• Listeriosis;
  • raw milk;
  • risk assessment;
  • soft cheese

This article reports a quantitative risk assessment of human listeriosis linked to the consumption of soft cheeses made from raw milk. Risk assessment was based on data purposefully acquired inclusively over the period 2000–2001 for two French cheeses, namely: Camembert of Normandy and Brie of Meaux. Estimated Listeria monocytogenes concentration in raw milk was on average 0.8 and 0.3 cells/L, respectively, in Normandy and Brie regions. A Monte Carlo simulation was used to account for the time-temperature history of the milk and cheeses from farm to table. It was assumed that cell progeny did not spread within the solid cheese matrix (as they would be free to do in liquid broth). Interaction between pH and temperature was accounted for in the growth model.

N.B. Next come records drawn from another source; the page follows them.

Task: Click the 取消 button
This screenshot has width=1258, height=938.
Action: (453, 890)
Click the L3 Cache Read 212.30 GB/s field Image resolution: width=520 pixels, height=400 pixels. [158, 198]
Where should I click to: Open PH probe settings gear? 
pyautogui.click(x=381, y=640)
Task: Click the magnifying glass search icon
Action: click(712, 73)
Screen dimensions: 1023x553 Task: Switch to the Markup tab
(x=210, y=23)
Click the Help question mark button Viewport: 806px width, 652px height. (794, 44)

The simulated proportion of servings with no L. monocytogenes cell was 88% for Brie and 82% for Camembert. The 99th percentile of L. monocytogenes cell numbers in servings of 27 g of cheese was 131 for Brie and 77 for Camembert at the time of consumption, corresponding respectively to three and five cells of L. monocytogenes per gram. The expected number of severe listeriosis cases would be ≤10−3 and ≤2.5 × 10−3 per year for 17 million servings of Brie of Meaux and 480 million servings of Camembert of Normandy, respectively.